Linda Ronstadt, with The Richie Furay Band. At the Santa Barbara Bowl, Friday, July 14.
Reviewed by Brett Leigh Dicks
Given that last Friday night was destined to be a celebration of popular music, it seemed only fitting that Richie Furay should open the proceedings. Furay was the founder of Buffalo Springfield, the band that not only launched its founder’s career, but also those of Stephen Stills, Neil Young, and Jim Messina. And it was even more fitting that the enthusiastic Furay should be joined onstage by a couple of Santa Barbara friends, namely his former Buffalo Springfield and Poco cohort Jim Messina along with Messina’s subsequent musical ally, Kenny Loggins. Backed by Furay’s intimate instrumental cast, which included his daughter, Jessie, on backup vocals, the threesome rollicked their way through energized versions of Buffalo Springfield’s “Kind Woman” and Poco’s “You Better Think Twice.”
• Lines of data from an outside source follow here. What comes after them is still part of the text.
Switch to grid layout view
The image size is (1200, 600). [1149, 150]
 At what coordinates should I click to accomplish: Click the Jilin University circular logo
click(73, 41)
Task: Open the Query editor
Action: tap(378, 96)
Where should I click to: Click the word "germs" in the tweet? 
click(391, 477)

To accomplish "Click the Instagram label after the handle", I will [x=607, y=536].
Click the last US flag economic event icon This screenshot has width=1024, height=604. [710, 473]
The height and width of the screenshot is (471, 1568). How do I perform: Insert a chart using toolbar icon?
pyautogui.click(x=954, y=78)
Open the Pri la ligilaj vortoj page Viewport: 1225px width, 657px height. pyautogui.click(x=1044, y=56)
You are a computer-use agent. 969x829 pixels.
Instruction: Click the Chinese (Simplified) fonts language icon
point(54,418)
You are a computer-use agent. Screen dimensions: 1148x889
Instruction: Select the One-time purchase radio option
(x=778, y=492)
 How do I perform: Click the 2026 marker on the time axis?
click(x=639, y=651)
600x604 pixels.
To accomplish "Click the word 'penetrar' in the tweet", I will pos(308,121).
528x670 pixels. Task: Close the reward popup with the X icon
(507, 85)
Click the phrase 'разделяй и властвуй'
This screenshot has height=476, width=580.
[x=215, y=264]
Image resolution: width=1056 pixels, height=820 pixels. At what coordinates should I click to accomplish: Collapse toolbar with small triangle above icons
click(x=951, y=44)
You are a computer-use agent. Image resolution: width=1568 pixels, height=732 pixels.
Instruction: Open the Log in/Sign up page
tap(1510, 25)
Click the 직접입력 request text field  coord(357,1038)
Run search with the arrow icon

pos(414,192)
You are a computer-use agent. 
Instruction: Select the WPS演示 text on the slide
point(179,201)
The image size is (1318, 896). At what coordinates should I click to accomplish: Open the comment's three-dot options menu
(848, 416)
As Linda Ronstadt guided us through a cross-section of 20th-century contemporary classics, one of popular music’s true chameleons presented us with a measured yet considered interpretation of musical history. From the sublime to the meticulous, Ronstadt delivered some of music’s most alluring standards, mixed with an enticing sprinkling of more contemporary offerings. It takes a special talent to seamlessly blend songs such as Billy Strayhorn’s heart-wrenching “Lush Life” and Warren Zevon’s sardonic “Poor, Poor Pitiful Me” into the same evening of music. But through the scrutiny of Ronstadt’s remarkable vocal prowess, the Tucson native and her rotating musical support cast managed more than a little musical merging.
When it comes to her arrangements, Linda Ronstadt is by no means the most audacious conveyer of musical servitude. But this approach afforded the standards an endearing graciousness and the polished musical renderings only served to reaffirm Ronstadt’s vocal dexterity. For the most part, Ronstadt’s unswerving and coherent interpretations shimmered from the stage, as the whimsical beauty of “Straighten Up and Fly Right,” the gorgeous “Bewitched Bothered and Bewildered,” and an enchanting presentation of “Just One Look” effortlessly demonstrated. And while her saunter wasn’t without an occasional stumble — most notably the maudlin and formulaic “Somewhere Out There” from the An American Tail soundtrack — redemption came quickly and decisively via the encore with Roy Orbison’s delightful “Blue Bayou.”